27 Aralık 2008 Cumartesi

Nebil, sırılsıklam eve geldi..

En son Antakya’ya Nebil’in anıt mezar açılışına gidişimde, kimi arkadaşlar bizleri Harbiye Şelale Mahallesindeki Şelale Restoranda ağırladılar. Antakya’nın bu bölgesi doğa harikasıdır. İnsan elinin değdiği birçok yer, ne yazık ki kapitalizmin kar amacıyla kıyıma uğratılmakta, tahrip edilerek gayri insani bir ortama dönüşmektedir.

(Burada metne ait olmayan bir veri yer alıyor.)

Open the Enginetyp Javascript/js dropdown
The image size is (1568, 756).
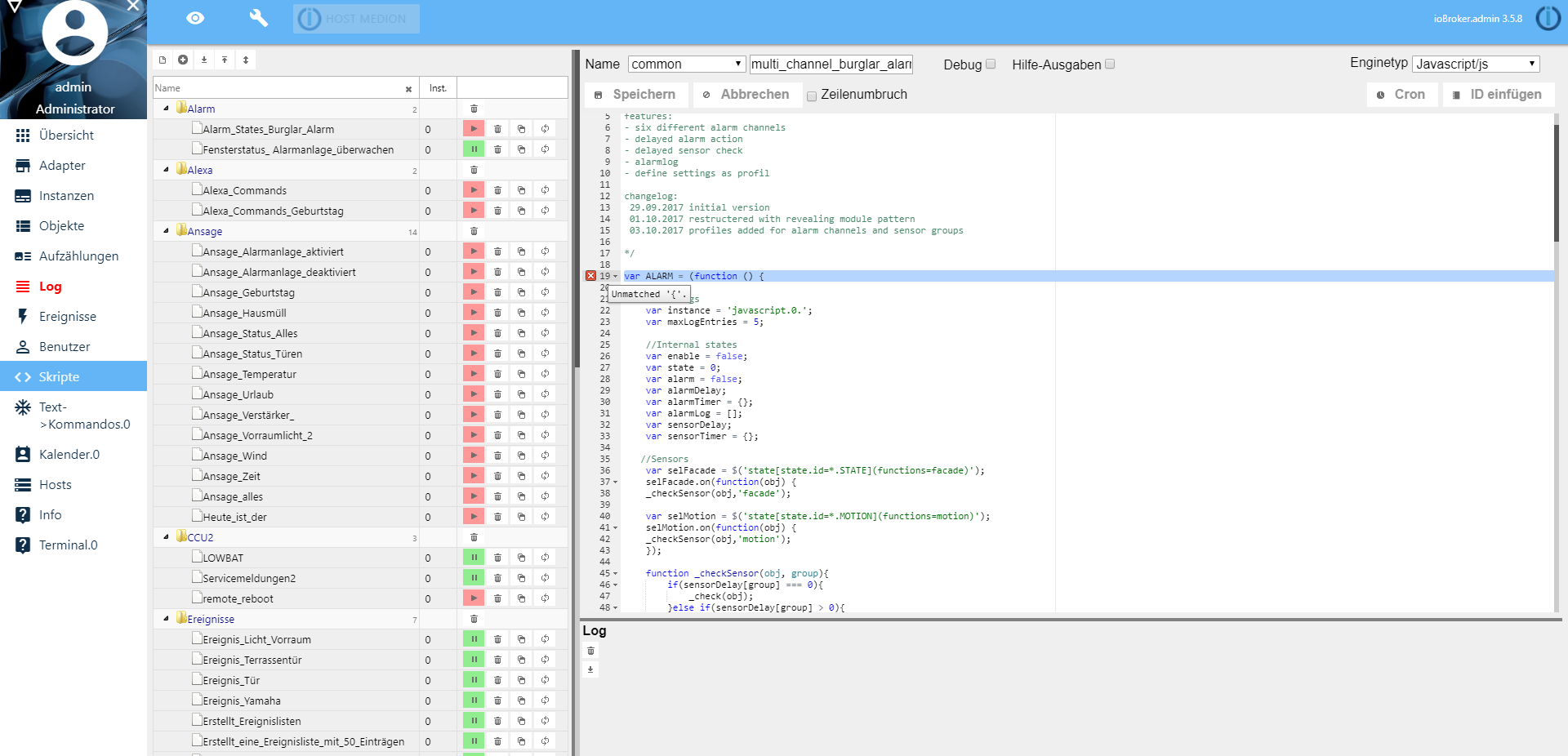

Ancak bu kez, Harbiyeliler yaşadıkları yerlere sahip çıkarak, doğayı bozmadan ve ona uygun malzemeler kullanarak, çok hoş ve güzel mekânlar yaratılabilineceğini dosta düşmana göstermişler. 30 Kasım’daki bu ağırlamada Harbiyeli bu arkadaşlara 1971 yılında Antakya Lisesinden bir arkadaşı sordum. Bu arkadaş Harbiyeliydi. Hemen tanıdılar ve bu değerli dosta ulaştıklarında, benim iletimi ulaştıracaklarını söylediler.

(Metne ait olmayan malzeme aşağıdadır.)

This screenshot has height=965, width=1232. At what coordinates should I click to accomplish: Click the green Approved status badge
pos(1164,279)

24 Aralıkta telefonum çaldı. Numara yabancı idi. Adımı söyleyerek görüşmek istediğini belirtti. 37 yıl sonra, Lisede 3 ay kadar aynı sırayı paylaştığım, o yıldan sonra da görüşme olanağımız olmayan bu arkadaşı hemen tanımıştım. Bir iş nedeni ile Ankara’da olduğunu 30 Aralıkta Antakya’ya döneceğini, görüşmek isteğini söyledi. 27 Aralıkta Özlem ve Ulaş’la birlikte 37 yıldır görmediğim bu arkadaşla sözleştiğimiz gibi buluştuk.

Salih’i de beni de araya giren yıllar değiştirmişti. Saçları, bıyıkları bembeyaz olmuştu. Her şey değişiyor ama gözler asla değişmiyor. Birbirimizi görmemizle sarılmamız bir oldu. Araya giren uzun yıları 3 – 5 kelimeyle geçiştirdik. Konu, doğal olarak ortak dostumuz Nebil’e geldi. Uzun uzun birbirimize doyamadan, kelimeleri birbirimizin ağzından alarak Nebil’i andık.

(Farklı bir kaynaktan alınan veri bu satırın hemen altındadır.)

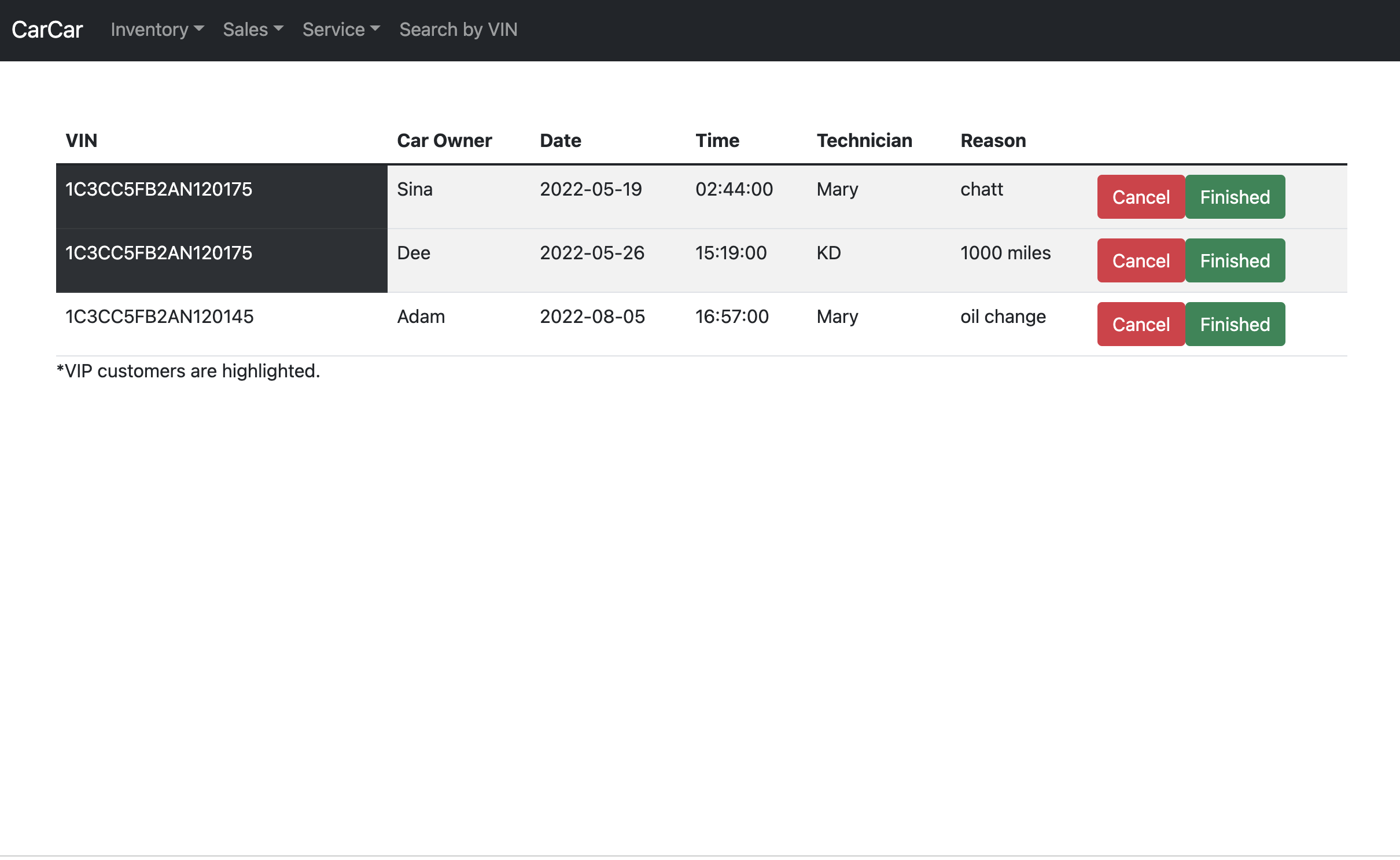Click the VIN column header to sort
The height and width of the screenshot is (860, 1400).
click(83, 140)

Burada durup, 1977 yılının şubat ayına dönmek istiyorum. Dörtayak semtindeki evde Nebil ile birlikte kalıyordum. O gün Nebil, hiçbir şey söylemeden erkenden çıkıp gitti. Ancak akşama doğru eve geldiğinde, epey şaşırmış bir haldeydim. Zira hava yağmurlu olmamasına rağmen, (korkunç bir ayaz vardı) Nebil sudan çıkmış balık gibiydi. Tir tir titriyordu. Hemen soyunup, havlu ile kurulandıktan sonra yatağa, yorganın altına girdi. Fakat titremeye devam ediyordu. O kadar seri hareket ediyordu ki şaşkınlığım daha geçmemişti. Ancak ne olduğunu sorabildiğimde Nebil yatağın içine çoktan girmişti bile. Birkaç gün önce Salih N……’e rastladığını, oklularına ülkücü öğtermenlerin geldiğini, Lojmanda sık sık toplantı yaptıklarını anlatmış.Nebil de o gün bu lojmana giderek, güpegündüz tahrip gücü olmayan bir bomba atmış.
( Bu tür Devrimci eylemler, öldürmek amacı taşımaz. Bu bir psikolojik yıpratma savaşı olduğundan, tahrip gücü olmayan - ses gücü olan – bombalar kullanır.) Fakat evde toplantı halinde olan ülkücü öğretmenlerden bir kısmı, bombayı atmadan Nebil’i fark etmişler ve kendilerini lojmandan dışarı atmışlar. Olay uzun bir kovalamacaya dönüşmüş. Nebil kendini, Asi nehrine atarak ve karşı kıyıya yüzerek kurtarmış. Nebil, 3 gün kadar hasta yattı.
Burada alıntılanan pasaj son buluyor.